例えば某社の社内ブログシステムでは、「社員が個人のブログを持つ」という形式ではなく、「社員が『グループブログ』に書き込みに行く」という形式を推奨しているそうです。また「営業日報をブログで書かせれば、それは日常業務ですから利用率100%になります」などといった提案も。そいうったシステム全体の利用イメージを見せられて感じたのですが、それって例えば「掲示板」や「日報ツール」など、既存のシステムなどと何が違うのでしょうか。確かに「パーマリンクがある」「RSSを吐ける」などといった違いは言えるでしょう。しかしあえて言えば、その程度の「些細な」改善が目的なら、既存システムを改造するだけでもOKなはずです。実際その会社は、「ブログと掲示板ってどこが違うの?とよく質問されるんですよ」と仰っていました。

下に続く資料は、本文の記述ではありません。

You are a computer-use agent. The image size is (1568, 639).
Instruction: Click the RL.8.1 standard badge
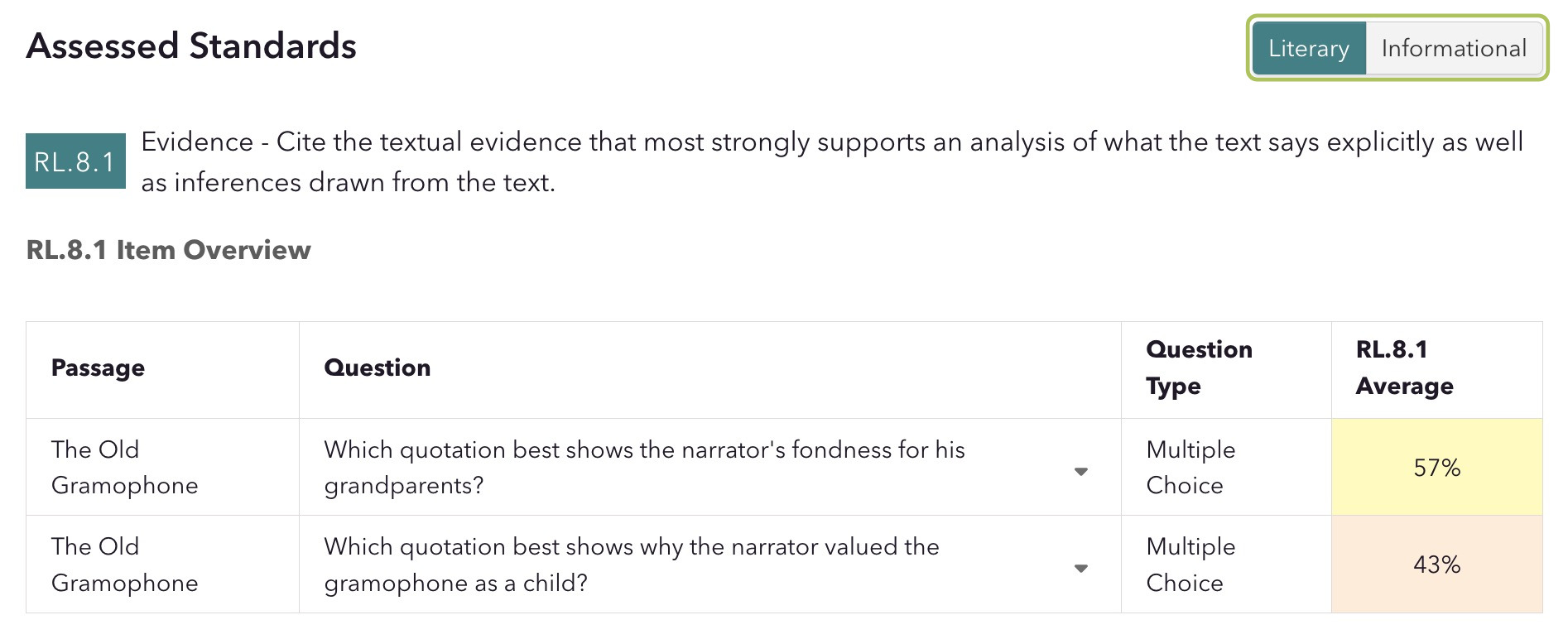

いま社内ブログ/SNSを導入しようとした場合に、2種類の(相反する)方向性が取れると思います。簡潔に表現できないのですが、例えて言えば:
- これまで情報発信に参加してこなかった人々を巻き込み、これまで流通していなかったタイプの情報(個人の思い、小さな気づき、プライベートな情報など)を共有するシステムを作る
- 営業日報や業務連絡など、これまでも流通していた情報を、これまでと同じ「権威」が発信するが、仕組みを効率化する
という2種類。僕が言いたい「毒抜きされるブログ/SNS」というのは、当然後者に当たります。
確かに既存の情報流通経路をサポートするようにブログ/SNSを導入すれば、失敗するリスクも少なくて、利用率も高いでしょう。しかしそれでいいのでしょうか?本来「ブログ」「SNS」というツールが注目されたのは、上記(1)の目的を達成できるからです。既存の仕組みを焼き直すだけなら、それは単なるシステムのリプレース。とても「オフィス2.0」や「オフィス革命」などという発想ではありません。
なぜ個人の感情や気づきを共有する必要があるのか、それにブログ/SNSの特性がどう活かされるのか。(1)の方向性を達成しようとしたら、大変な苦労を経験することでしょう -- 単にシステムを導入するだけでなく、社内の組織構造や文化を変えることにもつながるのですから。しかしそれを厭わずに取り組んでこそ、社内にブログ/SNSが存在する意義が生まれるのではないでしょうか。
今回の発表には「失敗学」というタイトルを付け、失敗という側面から社内ブログ/SNSを考えたわけですが、それはブログ/SNSを普通のシステムとして使って欲しいからではありません。逆に革命的なツールとして使って欲しいからこそ、あえて「失敗することを前提としよう」、という意見を述べたつもりです。極端な話をすれば、どこの部署からも反対されず、トップから歓迎されるような社内ブログ/SNSは「ブログ/SNS」ではない -- それくらいのつもりで取り組んで欲しいなと、勝手ながら考えた次第でした。